▶ Goal of the exercise
Below is a set of records; restate each one word for word.
++++ Recorded information
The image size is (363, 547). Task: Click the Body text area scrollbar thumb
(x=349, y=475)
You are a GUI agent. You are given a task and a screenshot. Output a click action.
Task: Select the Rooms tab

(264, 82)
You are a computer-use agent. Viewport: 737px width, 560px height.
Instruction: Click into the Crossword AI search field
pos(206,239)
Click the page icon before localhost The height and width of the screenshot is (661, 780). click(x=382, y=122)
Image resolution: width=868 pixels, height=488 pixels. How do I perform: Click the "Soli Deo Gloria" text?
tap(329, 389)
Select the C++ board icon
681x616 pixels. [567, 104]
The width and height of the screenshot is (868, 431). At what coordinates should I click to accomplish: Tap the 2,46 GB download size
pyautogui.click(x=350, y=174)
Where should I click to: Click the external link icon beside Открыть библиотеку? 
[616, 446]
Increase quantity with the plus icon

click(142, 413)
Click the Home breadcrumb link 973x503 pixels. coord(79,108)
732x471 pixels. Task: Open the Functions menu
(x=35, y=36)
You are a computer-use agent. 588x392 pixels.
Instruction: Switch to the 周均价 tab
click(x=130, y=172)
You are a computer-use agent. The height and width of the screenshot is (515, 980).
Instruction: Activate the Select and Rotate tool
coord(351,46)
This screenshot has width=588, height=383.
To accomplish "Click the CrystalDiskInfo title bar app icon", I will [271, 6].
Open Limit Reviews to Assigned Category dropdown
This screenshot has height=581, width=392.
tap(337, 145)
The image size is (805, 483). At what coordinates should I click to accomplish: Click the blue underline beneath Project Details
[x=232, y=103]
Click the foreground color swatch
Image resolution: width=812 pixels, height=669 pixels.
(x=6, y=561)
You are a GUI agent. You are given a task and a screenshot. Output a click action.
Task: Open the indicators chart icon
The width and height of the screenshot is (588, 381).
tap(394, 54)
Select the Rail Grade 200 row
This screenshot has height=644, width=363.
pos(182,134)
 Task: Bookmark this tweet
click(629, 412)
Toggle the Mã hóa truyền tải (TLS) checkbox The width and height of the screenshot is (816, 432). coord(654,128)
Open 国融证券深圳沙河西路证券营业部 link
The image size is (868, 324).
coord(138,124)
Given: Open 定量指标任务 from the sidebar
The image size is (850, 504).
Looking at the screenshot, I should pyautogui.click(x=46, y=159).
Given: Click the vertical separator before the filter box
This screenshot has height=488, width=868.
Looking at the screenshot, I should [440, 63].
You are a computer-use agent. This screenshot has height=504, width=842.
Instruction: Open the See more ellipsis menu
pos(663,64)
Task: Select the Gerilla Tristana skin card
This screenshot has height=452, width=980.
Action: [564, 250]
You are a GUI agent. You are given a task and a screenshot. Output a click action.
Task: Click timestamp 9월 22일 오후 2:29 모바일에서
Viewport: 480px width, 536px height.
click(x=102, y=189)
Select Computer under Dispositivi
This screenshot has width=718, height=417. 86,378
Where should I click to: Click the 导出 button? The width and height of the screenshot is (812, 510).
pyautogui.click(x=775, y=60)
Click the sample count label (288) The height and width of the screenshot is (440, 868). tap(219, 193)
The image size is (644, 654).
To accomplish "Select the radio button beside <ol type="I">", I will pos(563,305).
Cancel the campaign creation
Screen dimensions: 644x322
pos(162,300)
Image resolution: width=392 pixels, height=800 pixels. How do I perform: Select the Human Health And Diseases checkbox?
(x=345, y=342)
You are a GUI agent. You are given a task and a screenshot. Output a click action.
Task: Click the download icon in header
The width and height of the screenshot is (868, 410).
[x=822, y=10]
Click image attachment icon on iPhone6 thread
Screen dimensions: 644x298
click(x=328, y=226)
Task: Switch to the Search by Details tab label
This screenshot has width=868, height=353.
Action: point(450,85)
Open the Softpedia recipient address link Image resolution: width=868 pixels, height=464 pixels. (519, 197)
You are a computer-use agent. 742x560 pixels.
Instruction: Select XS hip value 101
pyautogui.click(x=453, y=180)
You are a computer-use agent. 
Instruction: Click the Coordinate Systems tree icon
++++++++
▶ Reply
The image size is (363, 547). Task: Click the Body text area scrollbar thumb
(x=349, y=475)
You are a GUI agent. You are given a task and a screenshot. Output a click action.
Task: Select the Rooms tab

(264, 82)
You are a computer-use agent. Viewport: 737px width, 560px height.
Instruction: Click into the Crossword AI search field
pos(206,239)
Click the page icon before localhost The height and width of the screenshot is (661, 780). click(x=382, y=122)
Image resolution: width=868 pixels, height=488 pixels. How do I perform: Click the "Soli Deo Gloria" text?
tap(329, 389)
Select the C++ board icon
681x616 pixels. [567, 104]
The width and height of the screenshot is (868, 431). At what coordinates should I click to accomplish: Tap the 2,46 GB download size
pyautogui.click(x=350, y=174)
Where should I click to: Click the external link icon beside Открыть библиотеку? 
[616, 446]
Increase quantity with the plus icon

click(142, 413)
Click the Home breadcrumb link 973x503 pixels. coord(79,108)
732x471 pixels. Task: Open the Functions menu
(x=35, y=36)
You are a computer-use agent. 588x392 pixels.
Instruction: Switch to the 周均价 tab
click(x=130, y=172)
You are a computer-use agent. The height and width of the screenshot is (515, 980).
Instruction: Activate the Select and Rotate tool
coord(351,46)
This screenshot has width=588, height=383.
To accomplish "Click the CrystalDiskInfo title bar app icon", I will [271, 6].
Open Limit Reviews to Assigned Category dropdown
This screenshot has height=581, width=392.
tap(337, 145)
The image size is (805, 483). At what coordinates should I click to accomplish: Click the blue underline beneath Project Details
[x=232, y=103]
Click the foreground color swatch
Image resolution: width=812 pixels, height=669 pixels.
(x=6, y=561)
You are a GUI agent. You are given a task and a screenshot. Output a click action.
Task: Open the indicators chart icon
The width and height of the screenshot is (588, 381).
tap(394, 54)
Select the Rail Grade 200 row
This screenshot has height=644, width=363.
pos(182,134)
 Task: Bookmark this tweet
click(629, 412)
Toggle the Mã hóa truyền tải (TLS) checkbox The width and height of the screenshot is (816, 432). coord(654,128)
Open 国融证券深圳沙河西路证券营业部 link
The image size is (868, 324).
coord(138,124)
Given: Open 定量指标任务 from the sidebar
The image size is (850, 504).
Looking at the screenshot, I should pyautogui.click(x=46, y=159).
Given: Click the vertical separator before the filter box
This screenshot has height=488, width=868.
Looking at the screenshot, I should [440, 63].
You are a computer-use agent. This screenshot has height=504, width=842.
Instruction: Open the See more ellipsis menu
pos(663,64)
Task: Select the Gerilla Tristana skin card
This screenshot has height=452, width=980.
Action: [564, 250]
You are a GUI agent. You are given a task and a screenshot. Output a click action.
Task: Click timestamp 9월 22일 오후 2:29 모바일에서
Viewport: 480px width, 536px height.
click(x=102, y=189)
Select Computer under Dispositivi
This screenshot has width=718, height=417. 86,378
Where should I click to: Click the 导出 button? The width and height of the screenshot is (812, 510).
pyautogui.click(x=775, y=60)
Click the sample count label (288) The height and width of the screenshot is (440, 868). tap(219, 193)
The image size is (644, 654).
To accomplish "Select the radio button beside <ol type="I">", I will pos(563,305).
Cancel the campaign creation
Screen dimensions: 644x322
pos(162,300)
Image resolution: width=392 pixels, height=800 pixels. How do I perform: Select the Human Health And Diseases checkbox?
(x=345, y=342)
You are a GUI agent. You are given a task and a screenshot. Output a click action.
Task: Click the download icon in header
The width and height of the screenshot is (868, 410).
[x=822, y=10]
Click image attachment icon on iPhone6 thread
Screen dimensions: 644x298
click(x=328, y=226)
Task: Switch to the Search by Details tab label
This screenshot has width=868, height=353.
Action: point(450,85)
Open the Softpedia recipient address link Image resolution: width=868 pixels, height=464 pixels. (519, 197)
You are a computer-use agent. 742x560 pixels.
Instruction: Select XS hip value 101
pyautogui.click(x=453, y=180)
You are a computer-use agent. 
Instruction: Click the Coordinate Systems tree icon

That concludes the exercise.